Die Reflexzonentherapie am Fuß stellt eine spezielle Indikation dar bei Patientinnen und Patienten mit:

  • akuten und chronischen Beschwerden am Bewegungsapparat,
  • akuten und chronischen Belastungen und Erkrankungen im Urogenitaltrakt,
  • Funktionsstörungen im Atmungs- und Herzbereich,
  • Beschwerden im Verdauungssystem,
  • Kopfbelastungen verschiedenster Genese, auch zur Unfallnachbehandlung
  • Zyklusbeschwerden bei Frauen.

Die Erfahrung hat außerdem gezeigt, daß sich selbst bei Patienten mit schweren degenerativen Krankheiten (Bechterew, Parkinson, Mukoviszidose, Multiple Sklerose, Krebs, Lähmungen) eine Reihe von Begleitumständen verbessern läßt:

  • Aktivierung der Ausscheidungsorgane,
  • die Erleichterung der gravierenden Schmerzzustände im Endstadium von Karzinomkranken,
  • vermehrte Kontrolle über Schließmuskulatur von Blase und Darm,
  • Stabilisierung der seelischen Verfassung.

Gerade die chronisch Kranken schätzen es besonders, wenn sie in der Schwere ihrer Krankheit die kontinuierliche, mitfühlende Begleitung über die Behandlung der Füße erleben.

Folgende Erkrankungen sind für die RZF kontraindiziert:

  • akute Entzündungen im Venen- und Lymphsystem,
  • infektiöse und hoch fieberhafte Erkrankungen,
  • operativ zu erfassende Krankheiten,
  • Gangrän am Fuß,
  • Psychosen (außer die Kranken werden ärztlich gezielt betreut),
  • Risikoschwangerschaft,
  • rheumatische Erkrankungen, die die Fußgelenke akut belasten.

 

9. Zusammenfassung

  • Die Reflexzonentherapie am Fuß ermöglicht durch den Einsatz der Hand einen ganz persönlichen Zugang zum Kranken und vermittelt dadurch die wichtige "Arzeney" (Paracelsus) der mitmenschlichen Berührung.

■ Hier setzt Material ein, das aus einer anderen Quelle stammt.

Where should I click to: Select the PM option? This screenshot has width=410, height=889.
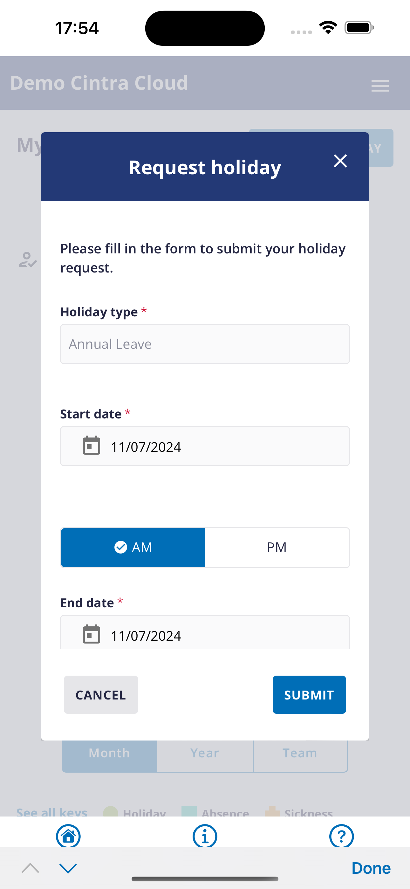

  • Sie weist bei guter Dosierung und Akzeptanz der Kontraindikationen keine schädigenden Wirkungen auf, denn sie arbeitet als Ordnungstherapie mit der körpereigenen Regenerationskraft.

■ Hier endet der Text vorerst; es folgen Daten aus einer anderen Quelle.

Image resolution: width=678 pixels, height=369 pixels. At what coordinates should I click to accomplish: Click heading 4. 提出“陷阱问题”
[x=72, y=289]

  • Sie läßt sich mit vielen anderen Methoden aus dem medizinisch-therapeutischen Sektor kombinieren und schult den Blick für die Wirksamkeit des Einfachen.

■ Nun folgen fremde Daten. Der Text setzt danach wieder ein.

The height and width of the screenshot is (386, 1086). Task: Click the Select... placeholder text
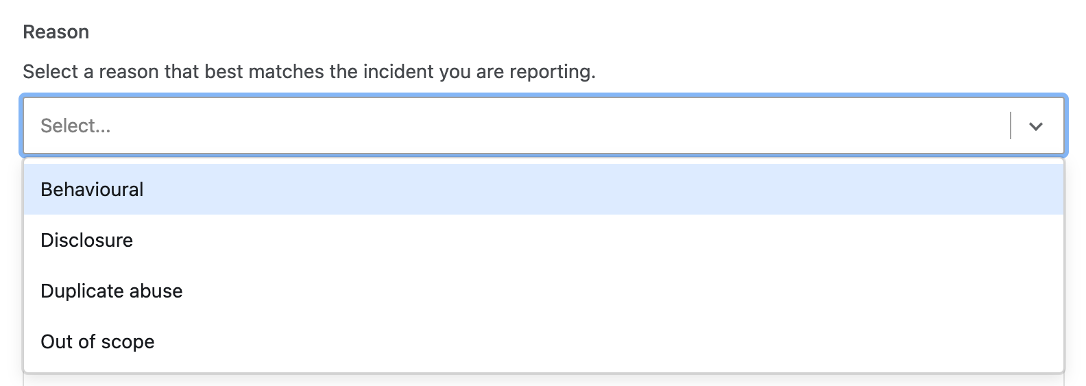(x=75, y=125)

  • Sie ist wirtschaftlich in ihrem Einsatz, da sie nicht nur Symptome erfaßt oder diese verdrängt, sondern auf den ganzen Menschen in allen Schichten ordnend und heilend wirkt.

Die Reflexzonentherapie am Fuß ist bis jetzt vor allem in der täglichen Praxis seit fast 40 Jahren an einer Vielzahl von Kranken mit den unterschiedlichsten Symptomen und Beschwerden empirisch bestätigt. Wenn Sie persönlich erfahren möchten, was sie bewirken kann, rate ich Ihnen zu einem unvoreingenommenen Eigenerlebnis, bei dem Sie die Veränderungen an sich selbst beobachten und beurteilen können.